As a geophysical oceanographer Suzanne was well aware that the Mohorovicic discontinuity was the name given to a specific layer within the earth that marked an abrupt change in the velocity of sound or seismic waves. It was located approximately two and a half to seven miles beneath the ocean floor and about twenty-four miles beneath the continents. She also knew that its eponymous name came from the Serbian seismologist who’d discovered it. But despite having a name, no one had any idea what the layer represented. As far as she knew, neither she nor any other geologist or seismologist had ever considered the possibility it was an enormous, air-filled cavern. The idea was too preposterous to have been seriously entertained.
“Please give our secondary humans the courtesy they deserve,” Arak called out to his fellow Interterrans as he moved forward into their midst. “Back up and give us room!” He motioned for the people to give way, and they silently complied.
“Please!” Arak said gently to Suzanne and the others as he gestured toward an open lane leading out from under the roof of the loggia. He moved ahead and waved for them to follow. “As soon as we depart the foreign arrival hall, it will only be a short journey to your accommodations.”
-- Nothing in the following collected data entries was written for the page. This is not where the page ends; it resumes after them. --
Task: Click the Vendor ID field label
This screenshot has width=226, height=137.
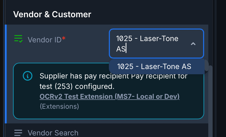Action: (x=45, y=40)
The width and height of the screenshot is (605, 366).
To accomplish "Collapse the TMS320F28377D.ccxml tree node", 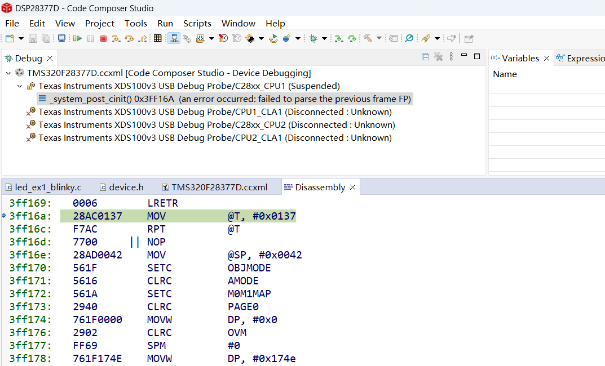I will coord(8,73).
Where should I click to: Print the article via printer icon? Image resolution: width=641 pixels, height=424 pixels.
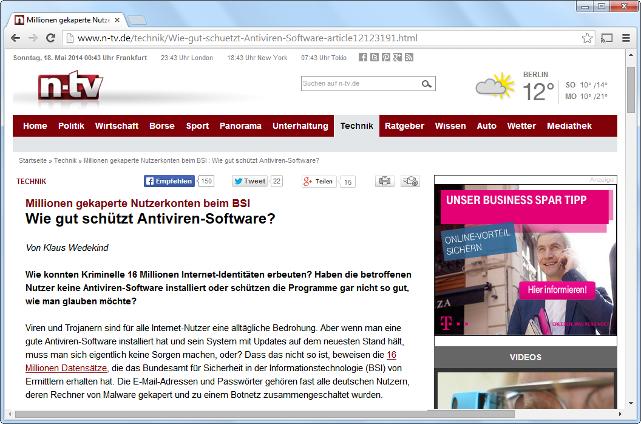pos(385,181)
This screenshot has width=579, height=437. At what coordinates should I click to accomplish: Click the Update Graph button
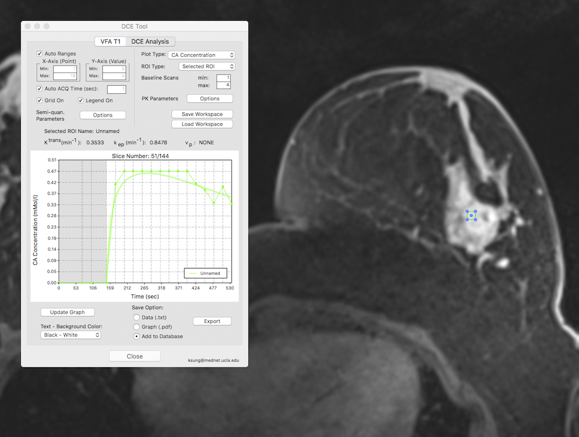(x=68, y=312)
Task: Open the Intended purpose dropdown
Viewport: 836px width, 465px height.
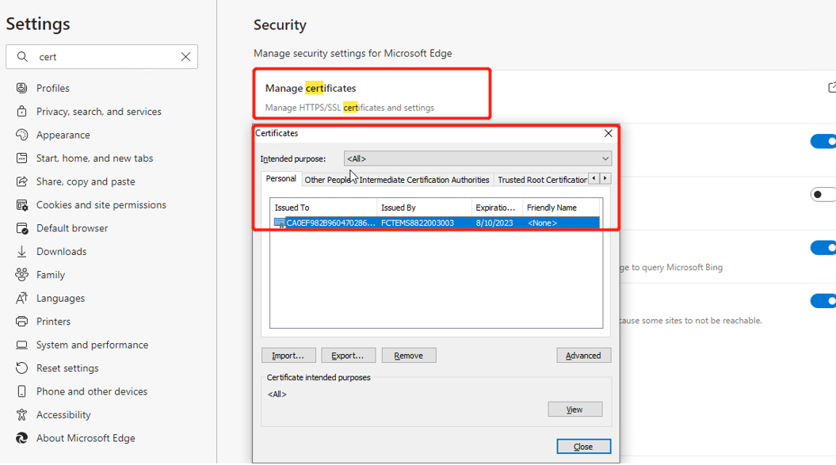Action: click(x=478, y=158)
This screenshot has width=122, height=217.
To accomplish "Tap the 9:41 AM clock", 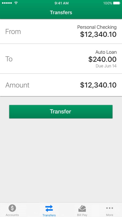I will point(62,3).
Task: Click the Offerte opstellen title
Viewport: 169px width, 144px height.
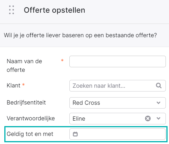Action: tap(54, 10)
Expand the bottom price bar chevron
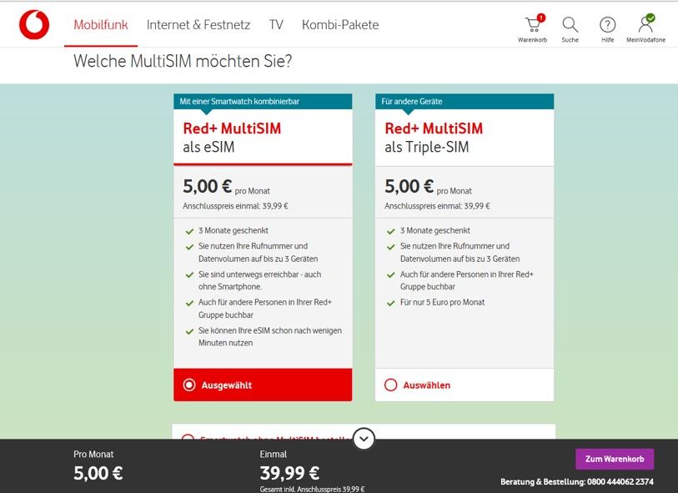 (364, 438)
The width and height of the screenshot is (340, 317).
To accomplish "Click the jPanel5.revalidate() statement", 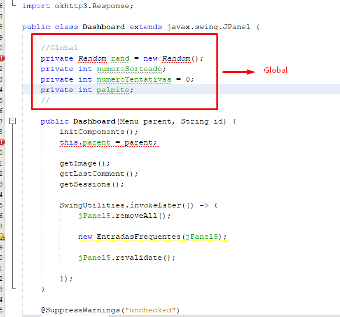I will point(127,258).
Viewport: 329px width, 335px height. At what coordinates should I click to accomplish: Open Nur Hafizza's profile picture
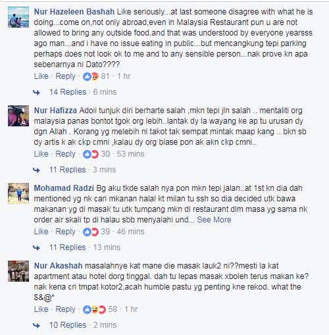[x=18, y=116]
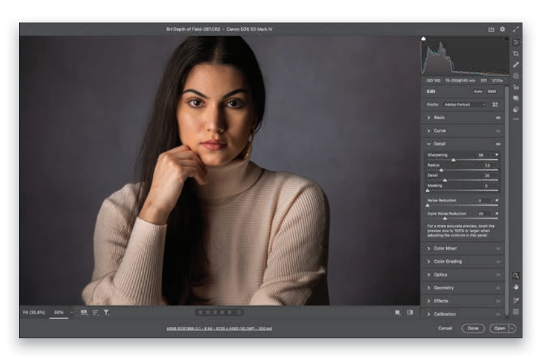Toggle full screen mode icon
This screenshot has height=358, width=539.
pyautogui.click(x=515, y=29)
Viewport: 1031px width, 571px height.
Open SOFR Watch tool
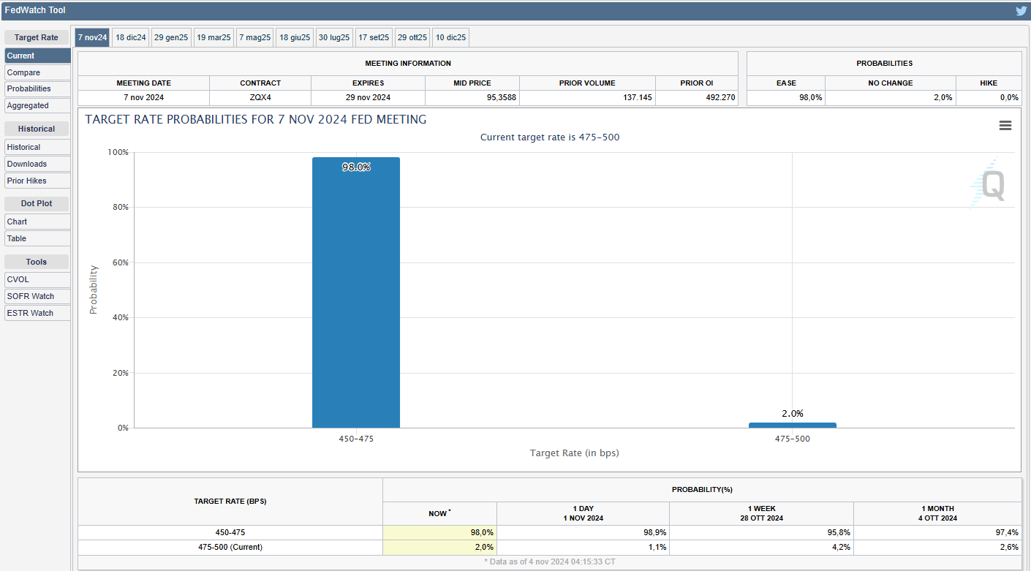[x=37, y=296]
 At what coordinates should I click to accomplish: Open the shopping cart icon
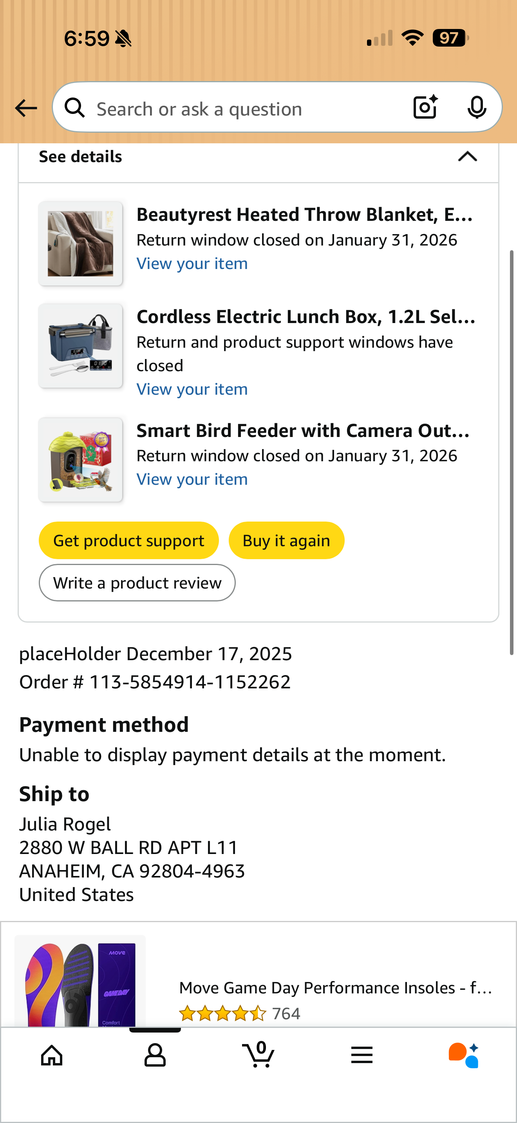259,1055
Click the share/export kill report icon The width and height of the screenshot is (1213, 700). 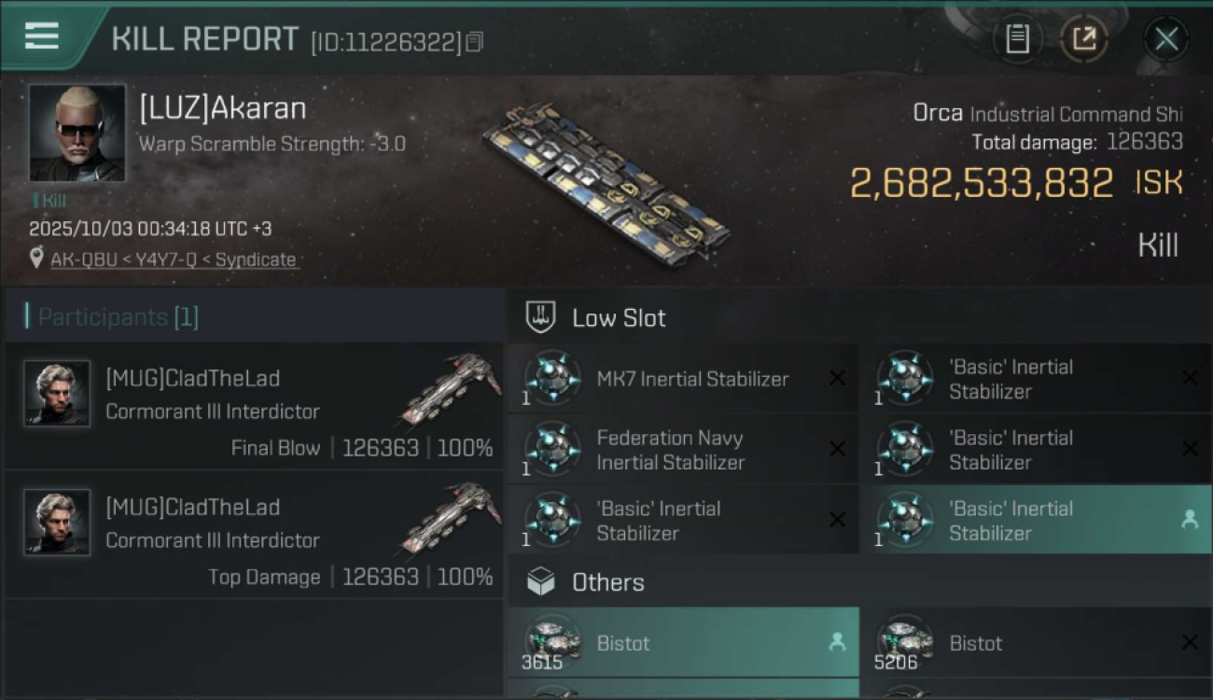point(1083,39)
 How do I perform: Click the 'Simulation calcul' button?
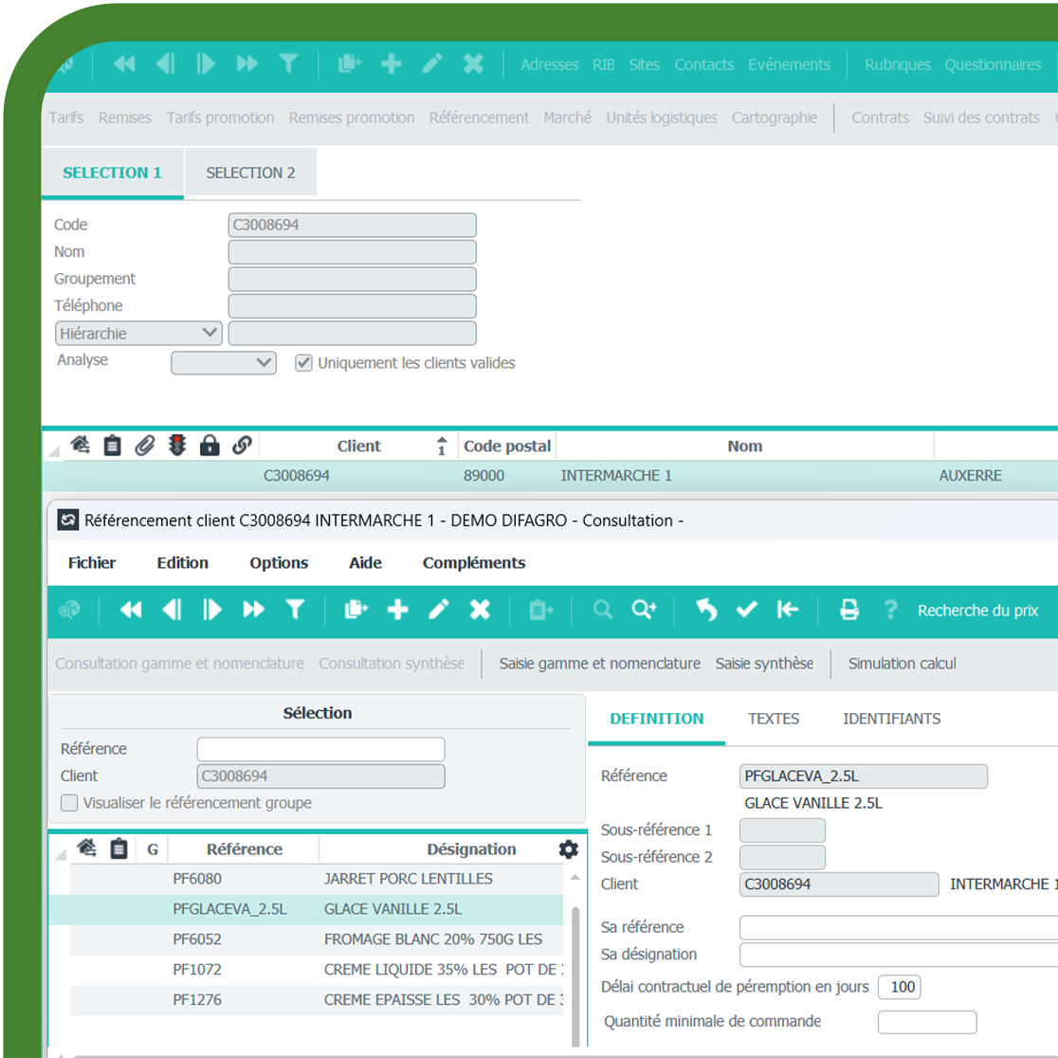(902, 664)
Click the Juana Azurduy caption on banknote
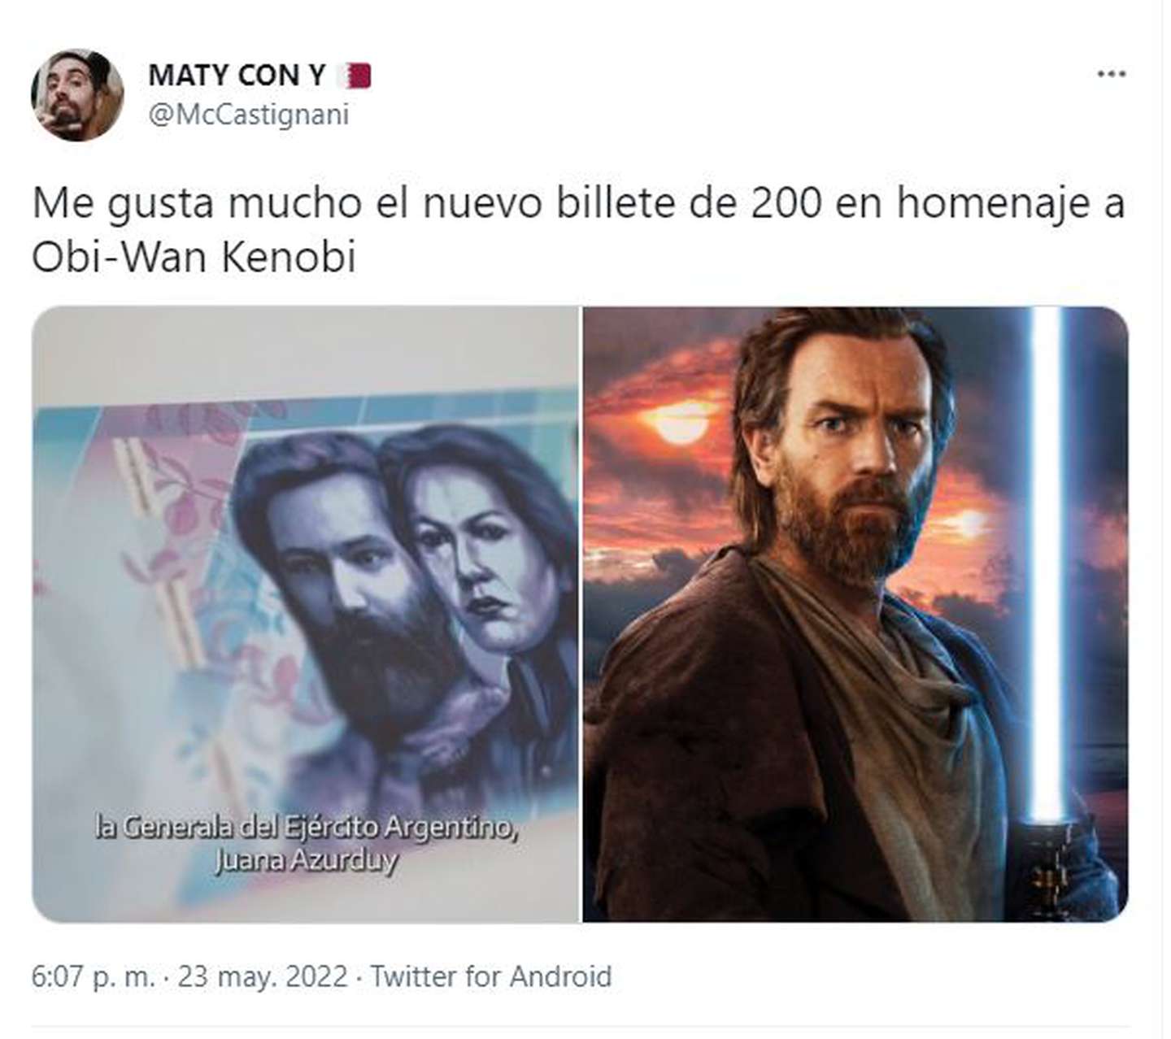The image size is (1171, 1039). [306, 860]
As if watching herself in a movie Suzanne walked between the crowds of Interterreans. She sensed that Perry was directly behind her and imagined that Donald and the divers were close as well. The situation was no longer scary. The beautiful people were full of smiles and gave furtive, almost shy gestures of greeting. Suzanne found herself unable to keep from smiling in response.
Can this truly be happening? she kept asking herself as she followed Arak. Is this a dream? Everything was certainly surreal enough, yet there was no doubt she could feel the cool marble on her bare feet and the caress of a gentle breeze on her cheeks. Never had she felt such subtle sensory details in a dream no matter how realistic it had been.
Sufa turned to Suzanne. “You’ll notice that you people are true celebrities. Second-generation humans are very, very popular. You are all so refreshingly stimulating. I better warn you that you will be in great demand.”
“What do you mean, ‘second-generation humans’?” Suzanne questioned.
“Now, Sufa,” Arak chided gently. “Remember what we decided! These guests are going to be introduced more slowly to our world than we’ve done with others in the past.”
“I remember,” Sufa replied. Then to Suzanne she added: “We’ll be discussing everything in due time, and all your questions will be answered. I promise you.”
The group soon emerged onto a spacious verandah that opened up into a stupendously colossal underground cavern so immense, it gave the impression of being outdoors. The illumination was like daylight although there was no sun. The domed ceiling was a pale blue like the color of the sky on a hazy summer day. A few thin clouds floated lazily with the breeze.
The verandah was at the side of a building located on the outer edge of a city. Stretching out from the balustrade was a bucolic vista of rolling hills, lush vegetation, and lakes with a few towns in the near distance. The buildings were constructed of black basalt, highly polished and fashioned into a mixture of curves, domes, towers, and classically columned porticos. In the far distance a series of conical mountains rose up from wide bases to fan out against the dome above to form gargantuan supporting columns.
“If you’ll all wait for just a moment,” Arak said. He then spoke softly into a tiny microphone on an instrument attached to his wrist.
The five “second-generation humans” were spellbound by the unexpected beauty and breathtaking dimensions of the subterranean paradise. It was beyond anything that their imaginations could have possibly conjured. Even the divers were speechless.